Reputation: 57
I am new to Data Science with Python, Numpy, and Pandas. So, excuse me if my question is very trivial.
Is there a way to print the value_counts of any two or more columns from a Python dictionary?
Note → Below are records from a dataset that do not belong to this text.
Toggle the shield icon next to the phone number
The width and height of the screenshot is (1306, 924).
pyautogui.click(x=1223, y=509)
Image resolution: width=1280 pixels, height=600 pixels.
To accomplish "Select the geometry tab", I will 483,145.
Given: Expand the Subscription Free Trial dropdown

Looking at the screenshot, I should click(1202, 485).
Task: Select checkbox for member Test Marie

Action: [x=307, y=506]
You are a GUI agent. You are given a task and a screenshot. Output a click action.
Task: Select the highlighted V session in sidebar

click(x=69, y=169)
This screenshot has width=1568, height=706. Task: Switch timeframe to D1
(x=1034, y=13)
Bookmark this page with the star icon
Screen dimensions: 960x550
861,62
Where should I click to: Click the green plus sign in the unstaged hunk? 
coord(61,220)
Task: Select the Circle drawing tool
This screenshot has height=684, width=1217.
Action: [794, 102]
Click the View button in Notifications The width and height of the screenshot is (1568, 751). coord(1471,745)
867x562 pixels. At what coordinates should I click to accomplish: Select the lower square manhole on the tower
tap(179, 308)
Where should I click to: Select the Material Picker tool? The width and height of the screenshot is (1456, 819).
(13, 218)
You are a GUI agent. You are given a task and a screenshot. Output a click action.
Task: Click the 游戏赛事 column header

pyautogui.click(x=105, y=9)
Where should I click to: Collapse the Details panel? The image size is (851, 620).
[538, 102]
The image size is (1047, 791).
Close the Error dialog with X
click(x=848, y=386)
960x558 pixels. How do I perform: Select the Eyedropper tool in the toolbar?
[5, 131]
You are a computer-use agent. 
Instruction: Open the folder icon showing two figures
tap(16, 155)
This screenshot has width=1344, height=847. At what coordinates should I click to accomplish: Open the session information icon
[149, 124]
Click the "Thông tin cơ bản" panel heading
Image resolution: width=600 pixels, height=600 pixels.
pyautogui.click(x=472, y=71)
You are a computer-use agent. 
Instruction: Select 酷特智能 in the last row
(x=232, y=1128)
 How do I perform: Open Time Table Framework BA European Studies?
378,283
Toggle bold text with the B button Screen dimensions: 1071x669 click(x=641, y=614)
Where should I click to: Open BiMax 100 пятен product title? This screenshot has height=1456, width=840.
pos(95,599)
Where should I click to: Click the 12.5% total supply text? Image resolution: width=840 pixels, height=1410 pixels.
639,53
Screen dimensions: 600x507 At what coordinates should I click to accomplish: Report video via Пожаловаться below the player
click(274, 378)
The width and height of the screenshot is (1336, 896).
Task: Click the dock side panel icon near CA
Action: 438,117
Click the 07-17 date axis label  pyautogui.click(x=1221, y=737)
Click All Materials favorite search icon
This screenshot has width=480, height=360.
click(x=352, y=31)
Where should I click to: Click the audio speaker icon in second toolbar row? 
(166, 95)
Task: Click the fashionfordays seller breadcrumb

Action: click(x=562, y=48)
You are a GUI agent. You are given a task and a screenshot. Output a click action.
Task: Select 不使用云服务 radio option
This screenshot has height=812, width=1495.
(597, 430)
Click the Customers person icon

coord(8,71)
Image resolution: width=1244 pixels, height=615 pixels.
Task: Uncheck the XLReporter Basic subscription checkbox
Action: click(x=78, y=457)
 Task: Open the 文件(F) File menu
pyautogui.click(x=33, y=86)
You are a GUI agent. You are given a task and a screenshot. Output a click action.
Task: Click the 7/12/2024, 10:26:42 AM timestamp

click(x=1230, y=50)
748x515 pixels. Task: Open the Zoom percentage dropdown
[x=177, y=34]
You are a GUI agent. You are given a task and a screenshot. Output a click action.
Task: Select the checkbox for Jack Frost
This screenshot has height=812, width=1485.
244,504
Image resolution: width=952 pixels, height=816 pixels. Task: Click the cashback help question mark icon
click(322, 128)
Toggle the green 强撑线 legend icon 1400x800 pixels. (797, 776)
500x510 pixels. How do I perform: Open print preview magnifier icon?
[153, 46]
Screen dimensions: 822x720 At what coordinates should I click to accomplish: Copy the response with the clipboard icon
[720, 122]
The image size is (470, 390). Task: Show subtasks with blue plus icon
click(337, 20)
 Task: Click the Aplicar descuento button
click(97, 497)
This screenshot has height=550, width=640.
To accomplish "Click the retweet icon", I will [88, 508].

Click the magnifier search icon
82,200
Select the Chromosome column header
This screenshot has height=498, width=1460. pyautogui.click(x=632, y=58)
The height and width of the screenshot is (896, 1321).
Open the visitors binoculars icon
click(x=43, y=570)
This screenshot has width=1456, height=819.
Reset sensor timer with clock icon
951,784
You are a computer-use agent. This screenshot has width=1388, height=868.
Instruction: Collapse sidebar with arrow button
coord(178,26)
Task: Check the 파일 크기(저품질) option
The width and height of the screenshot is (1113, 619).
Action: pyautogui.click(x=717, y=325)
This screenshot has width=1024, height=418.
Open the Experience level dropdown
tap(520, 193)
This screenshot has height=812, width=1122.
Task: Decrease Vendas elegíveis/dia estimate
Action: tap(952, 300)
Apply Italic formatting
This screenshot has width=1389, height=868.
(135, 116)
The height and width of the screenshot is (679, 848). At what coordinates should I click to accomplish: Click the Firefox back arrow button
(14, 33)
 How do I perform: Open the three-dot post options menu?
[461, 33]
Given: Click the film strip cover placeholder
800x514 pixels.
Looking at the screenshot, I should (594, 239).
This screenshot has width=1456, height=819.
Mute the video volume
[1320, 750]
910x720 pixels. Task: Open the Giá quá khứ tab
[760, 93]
For example, right now I am just printing the value_counts of the columns I want like below:
import os
import numpy as np
import pandas as pd
import matplotlib as plot
dict_h = {'a':['APPLE', 'DONUT', 'APPLE', 'APPLE', 'APPLE', 'DONUT', 'PEAR'],
'b':['PEAR', 'DONUT', 'DONUT', 'DONUT', 'APPLE', 'PEAR', 'DONUT'],
'c':['APPLE', 'APPLE', 'APPLE','DONUT','DONUT','DONUT','PEAR'],
'd':['PEAR', 'PEAR', 'PEAR','DONUT','DONUT','DONUT','PEAR']}
print('\n')
print('Orignal Dict:')
print(dict_h)
y = pd.DataFrame.from_dict(dict_h, orient='index')
print('\n')
print(y.describe())
print('\n')
print(y[0].value_counts())
print('\n')
print(y[1].value_counts())
That prints:
...
PEAR 2
APPLE 2
Name: 0, dtype: int64
DONUT 2
PEAR 1
APPLE 1
Name: 1, dtype: int64
but instead, I was hoping to use print like this:
0 1
-------------
APPLE 2 1
PEAR 2 1
DONUT NaN 2
-------------
Thank you. Drew
Upvotes: 2
Views: 181
Reputation: 22503
To get your desired output, use transpose
and melt
with crosstab
:
s = df.T.melt()
print (pd.crosstab(s["value"], s["variable"]))
variable 0 1 2 3 4 5 6
value
APPLE 2 1 2 1 2 0 0
DONUT 0 2 1 3 2 3 1
PEAR 2 1 1 0 0 1 3
Upvotes: 2